Source extract.
- - - - -

The cooperation between the ex-Communist and the former member of the Nazi Party went well; Wehner even promised the CDU partners to stabilize the coalition by backing the implementation of a plurality voting system, which he later denoted as "nonsense". When the SPD assumed the reins of government under Chancellor Willy Brandt upon the 1969 federal election, Wehner became chairman of the SPD parliamentary faction. He was known as a hard disciplinarian who kept his members in line. When the CDU on 27 April 1972 waged a constructive vote of no confidence against Brandt, he ordered the SPD deputies not to participate in the ballot in order to exclude possible bribed dissidents. The opposing candidate Rainer Barzel failed to reach the absolute majority by two votes. After Brandt was re-elected in 1972, the relations between the two men cooled down during the 1973 oil crisis, when Wehner increasingly viewed the chancellor's policies as indecisive. In the course of the Guillaume Affair, he did not make great efforts to persuade Brandt to stay in office and promoted the chancellorship of Helmut Schmidt.

Already Father of the House from 1980, Wehner did not seek re-election in 1983, after the social-liberal coalition had finally broken up. He retired to Bonn, where he died in 1990 at the age of 83 after a long illness, suffering from Diabetes mellitus and Binswanger's disease.

==Rhetoric==
Wehner held an infamous reputation among members of the Bundestag and the public for his sharp and often insulting rhetoric towards MPs that disagreed with him. His remarks about political opponents often revolved around insulting word plays with their respective last names. One notable exception is his pejorative neologism Düffeldoffel, which he used to insult Helmut Kohl. His sharp comments would not stop at his own party either. When the SPD MP Franz Josef Zebisch complained about how the alphabetic seating order in the Bundestag in the 1960s left him at the back of the room, Wehner told him to just rename himself to "Comrade Asshole".

German media occasionally depicts Wehner and CSU-politician Franz Josef Strauß to have been political rivals as both had highly influential yet never the highest positions within their respective parties and Strauß was also known for a fierce albeit less personally insulting rhetoric. Wehner's reception across the aisle among CDU/CSU politicians was mostly negative due to his rhetoric. However, CDU politician Heiner Geißler acknowledged Wehner's uncompromising style of standing up for his party's positions as "the biggest parliamentary howitzer of all time".

- - - - -

Recorded information.
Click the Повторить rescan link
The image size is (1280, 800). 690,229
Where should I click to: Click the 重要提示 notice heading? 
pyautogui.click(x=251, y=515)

- - - - -

To do. Decide whether each statement agrees with the passage on Wehner, answering yes or no and quoting the deciding words of the passage. 1. Wehner died in Bonn in 1990. 2. Rainer Barzel fell short of the absolute majority by five votes. 3. Wehner coined the word Düffeldoffel to insult Helmut Kohl. The data plays no part in this work.

Solution to the exercise.
1. Yes: "He retired to Bonn, where he died in 1990 at the age of 83"
2. No: "failed to reach the absolute majority by two votes"
3. Yes: "his pejorative neologism Düffeldoffel, which he used to insult Helmut Kohl"